What the task asks:
Restate every record that follows, keeping it exact.

_ _ _ _ _

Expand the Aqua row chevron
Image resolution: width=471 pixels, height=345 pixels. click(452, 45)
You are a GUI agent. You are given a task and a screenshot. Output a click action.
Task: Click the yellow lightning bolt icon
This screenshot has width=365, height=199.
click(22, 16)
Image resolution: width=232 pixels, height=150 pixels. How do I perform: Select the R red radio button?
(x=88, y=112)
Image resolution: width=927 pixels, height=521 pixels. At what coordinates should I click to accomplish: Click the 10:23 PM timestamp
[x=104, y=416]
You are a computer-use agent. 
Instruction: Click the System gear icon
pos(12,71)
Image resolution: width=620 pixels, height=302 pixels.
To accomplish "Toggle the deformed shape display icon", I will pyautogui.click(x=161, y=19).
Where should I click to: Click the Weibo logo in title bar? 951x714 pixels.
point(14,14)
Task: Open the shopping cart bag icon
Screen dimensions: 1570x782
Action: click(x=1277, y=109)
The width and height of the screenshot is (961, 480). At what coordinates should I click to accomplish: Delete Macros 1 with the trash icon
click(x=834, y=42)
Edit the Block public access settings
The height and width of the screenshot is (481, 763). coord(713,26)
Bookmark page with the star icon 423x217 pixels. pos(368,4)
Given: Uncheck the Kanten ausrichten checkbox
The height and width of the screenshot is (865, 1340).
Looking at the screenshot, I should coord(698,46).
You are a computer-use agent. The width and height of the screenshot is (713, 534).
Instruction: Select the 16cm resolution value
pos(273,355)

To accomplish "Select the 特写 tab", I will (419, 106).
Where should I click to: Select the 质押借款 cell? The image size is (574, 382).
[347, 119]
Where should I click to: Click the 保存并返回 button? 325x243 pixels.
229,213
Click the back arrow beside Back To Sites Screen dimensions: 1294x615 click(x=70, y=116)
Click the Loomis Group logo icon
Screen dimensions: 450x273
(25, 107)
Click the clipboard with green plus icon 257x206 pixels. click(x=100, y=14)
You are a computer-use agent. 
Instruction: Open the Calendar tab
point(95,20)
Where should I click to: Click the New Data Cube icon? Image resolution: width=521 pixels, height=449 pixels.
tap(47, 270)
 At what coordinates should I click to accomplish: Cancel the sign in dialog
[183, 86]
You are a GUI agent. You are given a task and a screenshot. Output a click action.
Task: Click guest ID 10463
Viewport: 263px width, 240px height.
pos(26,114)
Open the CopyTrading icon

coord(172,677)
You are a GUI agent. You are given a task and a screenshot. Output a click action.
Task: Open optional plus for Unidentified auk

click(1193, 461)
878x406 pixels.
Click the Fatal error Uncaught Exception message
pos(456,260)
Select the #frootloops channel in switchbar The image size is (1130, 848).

_ _ _ _ _

Reply:
Expand the Aqua row chevron
Image resolution: width=471 pixels, height=345 pixels. click(452, 45)
You are a GUI agent. You are given a task and a screenshot. Output a click action.
Task: Click the yellow lightning bolt icon
This screenshot has width=365, height=199.
click(22, 16)
Image resolution: width=232 pixels, height=150 pixels. How do I perform: Select the R red radio button?
(x=88, y=112)
Image resolution: width=927 pixels, height=521 pixels. At what coordinates should I click to accomplish: Click the 10:23 PM timestamp
[x=104, y=416]
You are a computer-use agent. 
Instruction: Click the System gear icon
pos(12,71)
Image resolution: width=620 pixels, height=302 pixels.
To accomplish "Toggle the deformed shape display icon", I will pyautogui.click(x=161, y=19).
Where should I click to: Click the Weibo logo in title bar? 951x714 pixels.
point(14,14)
Task: Open the shopping cart bag icon
Screen dimensions: 1570x782
Action: click(x=1277, y=109)
The width and height of the screenshot is (961, 480). At what coordinates should I click to accomplish: Delete Macros 1 with the trash icon
click(x=834, y=42)
Edit the Block public access settings
The height and width of the screenshot is (481, 763). coord(713,26)
Bookmark page with the star icon 423x217 pixels. pos(368,4)
Given: Uncheck the Kanten ausrichten checkbox
The height and width of the screenshot is (865, 1340).
Looking at the screenshot, I should coord(698,46).
You are a computer-use agent. The width and height of the screenshot is (713, 534).
Instruction: Select the 16cm resolution value
pos(273,355)

To accomplish "Select the 特写 tab", I will (419, 106).
Where should I click to: Select the 质押借款 cell? The image size is (574, 382).
[347, 119]
Where should I click to: Click the 保存并返回 button? 325x243 pixels.
229,213
Click the back arrow beside Back To Sites Screen dimensions: 1294x615 click(x=70, y=116)
Click the Loomis Group logo icon
Screen dimensions: 450x273
(25, 107)
Click the clipboard with green plus icon 257x206 pixels. click(x=100, y=14)
You are a computer-use agent. 
Instruction: Open the Calendar tab
point(95,20)
Where should I click to: Click the New Data Cube icon? Image resolution: width=521 pixels, height=449 pixels.
tap(47, 270)
 At what coordinates should I click to accomplish: Cancel the sign in dialog
[183, 86]
You are a GUI agent. You are given a task and a screenshot. Output a click action.
Task: Click guest ID 10463
Viewport: 263px width, 240px height.
pos(26,114)
Open the CopyTrading icon

coord(172,677)
You are a GUI agent. You are given a task and a screenshot. Output a click action.
Task: Open optional plus for Unidentified auk

click(1193, 461)
878x406 pixels.
Click the Fatal error Uncaught Exception message
pos(456,260)
Select the #frootloops channel in switchbar The image size is (1130, 848).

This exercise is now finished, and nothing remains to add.